那片布满痕迹的白肉颤了颤,胸膛袒露,绕在机械心脏上的红线好似活了过来。严斯行眼前微晃,楚单起尸一般笔直伸出两臂,准确无误地抓住被子,迅速将自己卷成一团蛹。他扯了两下竟没扯动,低沉开口,“楚单。”
楚单“嗯”了一声,好半天没动静,明显又睡了过去。严斯行从床蛹中翻到他的脸,轻轻拍了拍,“该起床了。”
楚单勉强漏出一点眼缝,望着他的脸沉思了片刻,似乎在回忆他的身份,随后小声嘟囔了句,“哥,你好帅啊……”说着,又合上了眼。
这算什么,人菜瘾还大?严斯行无奈,将他从被窝里拖出来,取过衣服给他换上。“抬手。”他说。楚单毫无反应。他轻柔地抬起他的手,穿过袖子,别上袖口的真贝纽扣,继续整理前襟。
楚单像个精致的洋娃娃,听话地任人摆布。换好衣服,他仍闭着眼,严斯行看了眼表,打横将他抱起。
老吴早在楼下备车等候,见老板出现上前打开后车门,隐约嗅到对方身上散发的气味,是一股淡淡的奶糖味。他立即屏住呼吸。在严家干了大半辈子,自然明白什么事能知道什么事不能知道,默默做好本职就行,但人难免会忍不住八卦。
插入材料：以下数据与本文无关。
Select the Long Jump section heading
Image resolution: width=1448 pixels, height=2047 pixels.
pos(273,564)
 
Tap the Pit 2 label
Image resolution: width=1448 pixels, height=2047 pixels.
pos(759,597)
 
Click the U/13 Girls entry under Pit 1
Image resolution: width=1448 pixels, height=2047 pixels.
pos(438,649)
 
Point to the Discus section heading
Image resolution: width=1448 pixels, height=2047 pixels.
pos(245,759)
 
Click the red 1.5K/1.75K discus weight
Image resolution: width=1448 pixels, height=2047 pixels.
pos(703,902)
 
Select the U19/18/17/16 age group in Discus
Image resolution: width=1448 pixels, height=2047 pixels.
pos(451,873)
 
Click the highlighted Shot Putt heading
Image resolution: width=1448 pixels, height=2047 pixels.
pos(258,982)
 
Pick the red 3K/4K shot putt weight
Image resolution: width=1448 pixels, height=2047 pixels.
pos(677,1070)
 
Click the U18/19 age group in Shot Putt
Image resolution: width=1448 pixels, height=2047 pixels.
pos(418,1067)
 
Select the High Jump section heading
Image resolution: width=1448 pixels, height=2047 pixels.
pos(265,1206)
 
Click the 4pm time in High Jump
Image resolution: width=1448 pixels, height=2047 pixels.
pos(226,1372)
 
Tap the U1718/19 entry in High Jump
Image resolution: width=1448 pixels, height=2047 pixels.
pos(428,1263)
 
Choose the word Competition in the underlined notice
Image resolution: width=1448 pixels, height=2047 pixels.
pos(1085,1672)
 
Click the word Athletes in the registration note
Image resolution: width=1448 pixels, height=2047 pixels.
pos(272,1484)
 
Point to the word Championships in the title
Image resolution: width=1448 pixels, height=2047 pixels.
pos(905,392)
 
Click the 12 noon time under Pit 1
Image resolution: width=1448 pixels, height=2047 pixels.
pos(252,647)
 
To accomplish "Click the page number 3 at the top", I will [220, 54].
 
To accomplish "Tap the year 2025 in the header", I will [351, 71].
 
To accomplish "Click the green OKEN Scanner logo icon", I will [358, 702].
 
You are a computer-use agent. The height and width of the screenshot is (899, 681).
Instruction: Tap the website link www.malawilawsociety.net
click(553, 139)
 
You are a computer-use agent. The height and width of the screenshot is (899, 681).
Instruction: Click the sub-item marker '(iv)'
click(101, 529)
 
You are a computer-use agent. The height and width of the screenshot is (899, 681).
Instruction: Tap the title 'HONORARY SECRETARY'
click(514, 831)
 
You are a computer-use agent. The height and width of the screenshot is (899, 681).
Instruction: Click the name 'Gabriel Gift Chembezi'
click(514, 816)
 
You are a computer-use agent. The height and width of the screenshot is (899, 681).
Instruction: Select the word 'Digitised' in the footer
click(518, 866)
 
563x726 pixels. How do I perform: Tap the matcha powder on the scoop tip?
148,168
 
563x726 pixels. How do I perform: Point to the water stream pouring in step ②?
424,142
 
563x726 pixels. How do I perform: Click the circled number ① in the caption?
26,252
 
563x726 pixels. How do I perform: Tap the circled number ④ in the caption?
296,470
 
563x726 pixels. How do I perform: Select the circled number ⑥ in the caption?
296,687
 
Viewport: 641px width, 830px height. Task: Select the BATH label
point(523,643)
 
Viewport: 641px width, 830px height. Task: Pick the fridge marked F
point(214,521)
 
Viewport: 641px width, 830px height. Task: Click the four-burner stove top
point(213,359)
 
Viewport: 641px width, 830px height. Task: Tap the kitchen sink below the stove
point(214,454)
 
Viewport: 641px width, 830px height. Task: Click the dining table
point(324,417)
严总年少时不比严三少收敛,但他洁癖,断然不会碰触男人的……屁股。既然严总能接受男人了,那,那严三少岂不是要气绝?
明明是我先遇到你的什么文学……晚点问问闺女。
楚单枕着严斯行的胸膛迷迷糊糊饿醒了。好香。他深深埋进放松时软乎乎的宏伟奶田,眷恋地蹭了蹭。芜湖,姐夫奶玩年!
“醒了就下来。”男人冷冷道。
楚单抬起惺忪的睡眼,与他深情对视,“如果要在这段爱情上加一个期限,我希望是一万年。”
严斯行毫不留情地将他从自己奶…身上赶下去。
楚单做作地摔倒,这才意识到他们处于车后座,一切都恍若昨日,真皮座椅上似乎还残留着比周围些微深一点的痕迹。那么是谁在开车呢?
楚单坐起身,屁股挤着严斯行往前探望。噢,是老吴啊。他观摩了一阵,点评道,“仔细一看,老吴长得还挺周正的。”
老吴开吓得险些蹬一脚油门。
回到家,福尔摩楚发现他姐昨晚也没回家,作为姐姐的贴心宝贝自然要为她掩盖出轨痕迹,那就是让自己的偷情事业壮大起来,让严总无心关注他姐。